Há alguns que tem a preocupação de bem viver, mas a este viver bem querem acrescentar tudo aquilo que pertence aos prazeres corporais, dizendo que a vida não é boa a não ser que o homem viva nestes prazeres corporais, e por isso estes buscam as coisas pelas quais podem realizar estes prazeres corporais. Ora, isto parece ser possível aos homens pela multidão das riquezas e, portanto, todo o cuidado deles parece consistir na aquisição de muitas riquezas. [Estes homens, embora busquem de algum modo a vida virtuosa, não a buscam retamente, e por isso acabam buscando o dinheiro ao infinito]. [Há outros ecônomos, entretanto, os quais, inteiramente esquecidos da vida virtuosa, ao contrário dos anteriores], pretendem usufruir dos prazeres corporais até o excesso e por causa disso buscam aquilo pelo qual podem satisfazer a tais excessos, que é a multidão das riquezas.

Há, [finalmente, um terceiro tipo de ecônomos], que às vezes não conseguem apenas pela arte pecuniativa adquirir suficientemente aquilo pelo qual possam satisfazer o excesso das deleitações corporais.

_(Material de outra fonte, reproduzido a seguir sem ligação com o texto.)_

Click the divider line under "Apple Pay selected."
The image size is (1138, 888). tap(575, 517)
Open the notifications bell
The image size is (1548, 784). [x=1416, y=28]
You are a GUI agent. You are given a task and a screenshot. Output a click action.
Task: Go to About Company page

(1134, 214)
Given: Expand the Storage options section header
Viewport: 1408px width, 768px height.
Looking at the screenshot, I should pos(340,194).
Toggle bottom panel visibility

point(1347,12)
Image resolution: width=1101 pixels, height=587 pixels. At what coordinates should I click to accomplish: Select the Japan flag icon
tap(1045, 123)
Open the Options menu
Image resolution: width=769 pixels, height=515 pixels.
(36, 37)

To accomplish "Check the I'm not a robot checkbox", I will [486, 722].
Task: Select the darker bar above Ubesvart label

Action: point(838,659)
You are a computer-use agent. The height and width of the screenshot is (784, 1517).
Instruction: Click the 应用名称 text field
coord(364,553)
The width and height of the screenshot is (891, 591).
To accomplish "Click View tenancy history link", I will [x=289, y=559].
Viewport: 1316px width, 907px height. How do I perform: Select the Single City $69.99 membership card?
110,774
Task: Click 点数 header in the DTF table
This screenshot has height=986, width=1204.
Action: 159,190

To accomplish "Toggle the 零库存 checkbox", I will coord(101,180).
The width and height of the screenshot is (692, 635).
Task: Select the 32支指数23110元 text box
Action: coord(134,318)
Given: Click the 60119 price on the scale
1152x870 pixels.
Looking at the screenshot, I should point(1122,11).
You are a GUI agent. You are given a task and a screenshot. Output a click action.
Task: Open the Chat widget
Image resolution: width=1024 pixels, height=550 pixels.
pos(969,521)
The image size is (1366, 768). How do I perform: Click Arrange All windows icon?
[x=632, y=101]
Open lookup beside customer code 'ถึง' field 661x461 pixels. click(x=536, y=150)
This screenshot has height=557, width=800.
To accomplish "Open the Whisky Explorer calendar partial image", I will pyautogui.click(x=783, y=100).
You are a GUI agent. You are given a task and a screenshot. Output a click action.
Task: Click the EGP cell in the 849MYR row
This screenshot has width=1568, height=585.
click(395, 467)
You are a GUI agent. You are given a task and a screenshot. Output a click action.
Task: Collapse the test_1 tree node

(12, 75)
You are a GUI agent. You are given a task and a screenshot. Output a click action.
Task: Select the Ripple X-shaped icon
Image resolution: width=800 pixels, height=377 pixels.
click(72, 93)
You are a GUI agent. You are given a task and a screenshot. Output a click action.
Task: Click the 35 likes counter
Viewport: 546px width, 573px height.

Buscam, por este motivo, adquirir as riquezas por outros meios e abusam por isso de qualquer potência, isto é, qualquer virtude, qualquer arte ou qualquer ofício, os quais passam a ser usados não segundo a sua natureza.

É assim que a fortaleza é uma virtude, cuja obra própria não é a ajuntamento do dinheiro, mas fazer o homem audaz para a luta e a defesa. Se alguém, portanto, usa da fortaleza para juntar riquezas, não usa da fortaleza segundo a natureza. Semelhantemente a arte militar é por causa da vitória, e a arte médica é por causa da saúde. Nenhuma destas duas é por causa do dinheiro. Há, porém, alguns que usam a arte militar e a arte médica, convertendo-as em instrumentos para a aquisição do dinheiro, transformando ambas estas artes em pecuniativas, isto é, aquisitivas de dinheiro, ordenando- as para o dinheiro como a um fim ao qual importa ordenar tudo o mais.

Existe, portanto, uma arte pecuniativa não necessária, aquela que adquire o dinheiro até o infinito e que faz do dinheiro o seu fim. A causa pela qual os homens necessitam desta pecuniativa é a sua infinita concupiscência. Há também outra pecuniativa necessária, que difere da anterior. Esta adquire o dinheiro até um determinado limite por causa de um outro fim, que é a posse do que é necessário à vida.

A arte econômica pertence propriamente às coisas que são segundo a natureza. Esta não é infinita como a primeira pecuniativa, mas possui os seus limites.